Problem details ::
Copy out the records below word for word, keeping every line in its original order.

Information provided ::
=======

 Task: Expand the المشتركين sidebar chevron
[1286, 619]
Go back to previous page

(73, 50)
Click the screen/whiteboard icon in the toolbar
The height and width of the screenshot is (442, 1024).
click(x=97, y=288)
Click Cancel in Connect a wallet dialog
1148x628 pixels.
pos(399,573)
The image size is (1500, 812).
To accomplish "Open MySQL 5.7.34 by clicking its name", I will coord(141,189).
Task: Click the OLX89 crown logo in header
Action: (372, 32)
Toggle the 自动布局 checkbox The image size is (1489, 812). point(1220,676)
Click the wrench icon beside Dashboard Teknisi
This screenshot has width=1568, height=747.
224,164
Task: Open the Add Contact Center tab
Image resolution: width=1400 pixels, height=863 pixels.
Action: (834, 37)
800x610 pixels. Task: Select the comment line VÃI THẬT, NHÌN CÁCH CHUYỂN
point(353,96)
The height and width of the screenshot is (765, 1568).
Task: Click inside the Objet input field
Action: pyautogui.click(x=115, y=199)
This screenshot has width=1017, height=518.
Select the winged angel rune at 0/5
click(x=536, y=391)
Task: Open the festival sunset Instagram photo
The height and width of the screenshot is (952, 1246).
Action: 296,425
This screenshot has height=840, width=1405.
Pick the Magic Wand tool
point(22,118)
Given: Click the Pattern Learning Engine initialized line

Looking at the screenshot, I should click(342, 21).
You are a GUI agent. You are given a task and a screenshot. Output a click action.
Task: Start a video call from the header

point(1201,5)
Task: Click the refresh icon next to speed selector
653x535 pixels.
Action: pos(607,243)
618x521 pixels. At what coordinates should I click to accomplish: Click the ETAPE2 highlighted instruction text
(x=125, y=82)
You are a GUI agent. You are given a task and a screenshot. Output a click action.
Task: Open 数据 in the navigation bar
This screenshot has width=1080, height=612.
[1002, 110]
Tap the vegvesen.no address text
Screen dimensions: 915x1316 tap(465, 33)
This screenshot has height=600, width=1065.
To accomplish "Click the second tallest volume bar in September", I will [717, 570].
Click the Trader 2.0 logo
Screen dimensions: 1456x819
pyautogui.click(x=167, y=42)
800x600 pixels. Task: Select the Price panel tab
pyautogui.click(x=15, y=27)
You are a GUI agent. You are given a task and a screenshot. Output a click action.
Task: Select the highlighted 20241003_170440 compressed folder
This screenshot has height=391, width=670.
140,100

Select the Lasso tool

=======

Result ::
 Task: Expand the المشتركين sidebar chevron
[1286, 619]
Go back to previous page

(73, 50)
Click the screen/whiteboard icon in the toolbar
The height and width of the screenshot is (442, 1024).
click(x=97, y=288)
Click Cancel in Connect a wallet dialog
1148x628 pixels.
pos(399,573)
The image size is (1500, 812).
To accomplish "Open MySQL 5.7.34 by clicking its name", I will coord(141,189).
Task: Click the OLX89 crown logo in header
Action: (372, 32)
Toggle the 自动布局 checkbox The image size is (1489, 812). point(1220,676)
Click the wrench icon beside Dashboard Teknisi
This screenshot has width=1568, height=747.
224,164
Task: Open the Add Contact Center tab
Image resolution: width=1400 pixels, height=863 pixels.
Action: (834, 37)
800x610 pixels. Task: Select the comment line VÃI THẬT, NHÌN CÁCH CHUYỂN
point(353,96)
The height and width of the screenshot is (765, 1568).
Task: Click inside the Objet input field
Action: pyautogui.click(x=115, y=199)
This screenshot has width=1017, height=518.
Select the winged angel rune at 0/5
click(x=536, y=391)
Task: Open the festival sunset Instagram photo
The height and width of the screenshot is (952, 1246).
Action: 296,425
This screenshot has height=840, width=1405.
Pick the Magic Wand tool
point(22,118)
Given: Click the Pattern Learning Engine initialized line

Looking at the screenshot, I should click(342, 21).
You are a GUI agent. You are given a task and a screenshot. Output a click action.
Task: Start a video call from the header

point(1201,5)
Task: Click the refresh icon next to speed selector
653x535 pixels.
Action: pos(607,243)
618x521 pixels. At what coordinates should I click to accomplish: Click the ETAPE2 highlighted instruction text
(x=125, y=82)
You are a GUI agent. You are given a task and a screenshot. Output a click action.
Task: Open 数据 in the navigation bar
This screenshot has width=1080, height=612.
[1002, 110]
Tap the vegvesen.no address text
Screen dimensions: 915x1316 tap(465, 33)
This screenshot has height=600, width=1065.
To accomplish "Click the second tallest volume bar in September", I will [717, 570].
Click the Trader 2.0 logo
Screen dimensions: 1456x819
pyautogui.click(x=167, y=42)
800x600 pixels. Task: Select the Price panel tab
pyautogui.click(x=15, y=27)
You are a GUI agent. You are given a task and a screenshot. Output a click action.
Task: Select the highlighted 20241003_170440 compressed folder
This screenshot has height=391, width=670.
140,100

Select the Lasso tool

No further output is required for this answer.